DATASET EXTRACT
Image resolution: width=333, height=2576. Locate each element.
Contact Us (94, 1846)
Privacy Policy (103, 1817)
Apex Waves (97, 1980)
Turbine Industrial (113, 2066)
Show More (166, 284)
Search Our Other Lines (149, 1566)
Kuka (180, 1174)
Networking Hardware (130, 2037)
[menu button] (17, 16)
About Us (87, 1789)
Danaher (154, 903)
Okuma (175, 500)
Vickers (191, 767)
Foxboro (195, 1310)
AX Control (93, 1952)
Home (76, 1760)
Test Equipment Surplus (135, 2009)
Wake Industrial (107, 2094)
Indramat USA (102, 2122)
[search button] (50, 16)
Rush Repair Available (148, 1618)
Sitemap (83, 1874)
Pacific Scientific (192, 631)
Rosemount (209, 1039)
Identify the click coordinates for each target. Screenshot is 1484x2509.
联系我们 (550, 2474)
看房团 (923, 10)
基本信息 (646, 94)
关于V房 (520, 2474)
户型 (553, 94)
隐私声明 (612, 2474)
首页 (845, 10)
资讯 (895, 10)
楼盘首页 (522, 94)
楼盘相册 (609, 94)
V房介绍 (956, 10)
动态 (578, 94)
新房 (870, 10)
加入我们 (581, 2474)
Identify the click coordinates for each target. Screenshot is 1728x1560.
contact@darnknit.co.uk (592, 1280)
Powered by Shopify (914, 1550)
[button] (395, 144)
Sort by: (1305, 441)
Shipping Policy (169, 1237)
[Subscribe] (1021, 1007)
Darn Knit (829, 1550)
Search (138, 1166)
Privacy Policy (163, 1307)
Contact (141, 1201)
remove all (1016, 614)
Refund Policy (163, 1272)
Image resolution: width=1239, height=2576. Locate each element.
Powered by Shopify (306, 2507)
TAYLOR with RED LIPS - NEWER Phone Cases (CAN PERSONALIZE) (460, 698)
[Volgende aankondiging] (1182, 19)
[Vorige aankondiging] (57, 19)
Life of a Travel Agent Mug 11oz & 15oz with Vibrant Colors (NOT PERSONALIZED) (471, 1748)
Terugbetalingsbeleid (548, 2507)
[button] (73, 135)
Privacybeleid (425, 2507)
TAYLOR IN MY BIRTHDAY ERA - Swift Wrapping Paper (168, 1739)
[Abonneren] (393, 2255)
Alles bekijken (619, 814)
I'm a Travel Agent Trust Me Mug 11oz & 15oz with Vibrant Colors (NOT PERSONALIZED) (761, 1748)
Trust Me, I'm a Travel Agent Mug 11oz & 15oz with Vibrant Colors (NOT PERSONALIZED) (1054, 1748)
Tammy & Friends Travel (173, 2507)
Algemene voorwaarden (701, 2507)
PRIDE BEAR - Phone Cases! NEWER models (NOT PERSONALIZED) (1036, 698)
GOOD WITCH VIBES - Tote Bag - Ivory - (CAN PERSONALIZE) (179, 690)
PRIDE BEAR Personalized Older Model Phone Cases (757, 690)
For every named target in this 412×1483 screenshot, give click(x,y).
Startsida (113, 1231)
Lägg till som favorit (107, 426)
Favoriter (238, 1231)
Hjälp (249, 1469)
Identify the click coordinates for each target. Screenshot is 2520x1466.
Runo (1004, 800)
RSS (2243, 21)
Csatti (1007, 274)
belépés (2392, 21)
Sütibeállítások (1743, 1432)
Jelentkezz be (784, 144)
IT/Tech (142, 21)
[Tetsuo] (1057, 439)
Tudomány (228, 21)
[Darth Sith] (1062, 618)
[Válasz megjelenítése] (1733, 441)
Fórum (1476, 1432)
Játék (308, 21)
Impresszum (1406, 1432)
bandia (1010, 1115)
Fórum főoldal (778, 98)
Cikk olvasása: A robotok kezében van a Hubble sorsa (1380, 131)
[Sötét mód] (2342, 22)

AIM OF THE EXERCISE
Retype all of the material, exactly as written.

TASK OUTPUT
Image resolution: width=333, height=2576. Locate each element.
Contact Us (94, 1846)
Privacy Policy (103, 1817)
Apex Waves (97, 1980)
Turbine Industrial (113, 2066)
Show More (166, 284)
Search Our Other Lines (149, 1566)
Kuka (180, 1174)
Networking Hardware (130, 2037)
[menu button] (17, 16)
About Us (87, 1789)
Danaher (154, 903)
Okuma (175, 500)
Vickers (191, 767)
Foxboro (195, 1310)
AX Control (93, 1952)
Home (76, 1760)
Test Equipment Surplus (135, 2009)
Wake Industrial (107, 2094)
Indramat USA (102, 2122)
[search button] (50, 16)
Rush Repair Available (148, 1618)
Sitemap (83, 1874)
Pacific Scientific (192, 631)
Rosemount (209, 1039)
Identify the click coordinates for each target. Screenshot is 1484x2509.
联系我们 (550, 2474)
看房团 (923, 10)
基本信息 (646, 94)
关于V房 (520, 2474)
户型 (553, 94)
隐私声明 (612, 2474)
首页 (845, 10)
资讯 (895, 10)
楼盘首页 (522, 94)
楼盘相册 (609, 94)
V房介绍 (956, 10)
动态 (578, 94)
新房 (870, 10)
加入我们 (581, 2474)
Identify the click coordinates for each target. Screenshot is 1728x1560.
contact@darnknit.co.uk (592, 1280)
Powered by Shopify (914, 1550)
[button] (395, 144)
Sort by: (1305, 441)
Shipping Policy (169, 1237)
[Subscribe] (1021, 1007)
Darn Knit (829, 1550)
Search (138, 1166)
Privacy Policy (163, 1307)
Contact (141, 1201)
remove all (1016, 614)
Refund Policy (163, 1272)
Image resolution: width=1239, height=2576. Locate each element.
Powered by Shopify (306, 2507)
TAYLOR with RED LIPS - NEWER Phone Cases (CAN PERSONALIZE) (460, 698)
[Volgende aankondiging] (1182, 19)
[Vorige aankondiging] (57, 19)
Life of a Travel Agent Mug 11oz & 15oz with Vibrant Colors (NOT PERSONALIZED) (471, 1748)
Terugbetalingsbeleid (548, 2507)
[button] (73, 135)
Privacybeleid (425, 2507)
TAYLOR IN MY BIRTHDAY ERA - Swift Wrapping Paper (168, 1739)
[Abonneren] (393, 2255)
Alles bekijken (619, 814)
I'm a Travel Agent Trust Me Mug 11oz & 15oz with Vibrant Colors (NOT PERSONALIZED) (761, 1748)
Trust Me, I'm a Travel Agent Mug 11oz & 15oz with Vibrant Colors (NOT PERSONALIZED) (1054, 1748)
Tammy & Friends Travel (173, 2507)
Algemene voorwaarden (701, 2507)
PRIDE BEAR - Phone Cases! NEWER models (NOT PERSONALIZED) (1036, 698)
GOOD WITCH VIBES - Tote Bag - Ivory - (CAN PERSONALIZE) (179, 690)
PRIDE BEAR Personalized Older Model Phone Cases (757, 690)
For every named target in this 412×1483 screenshot, give click(x,y).
Startsida (113, 1231)
Lägg till som favorit (107, 426)
Favoriter (238, 1231)
Hjälp (249, 1469)
Identify the click coordinates for each target. Screenshot is 2520x1466.
Runo (1004, 800)
RSS (2243, 21)
Csatti (1007, 274)
belépés (2392, 21)
Sütibeállítások (1743, 1432)
Jelentkezz be (784, 144)
IT/Tech (142, 21)
[Tetsuo] (1057, 439)
Tudomány (228, 21)
[Darth Sith] (1062, 618)
[Válasz megjelenítése] (1733, 441)
Fórum (1476, 1432)
Játék (308, 21)
Impresszum (1406, 1432)
bandia (1010, 1115)
Fórum főoldal (778, 98)
Cikk olvasása: A robotok kezében van a Hubble sorsa (1380, 131)
[Sötét mód] (2342, 22)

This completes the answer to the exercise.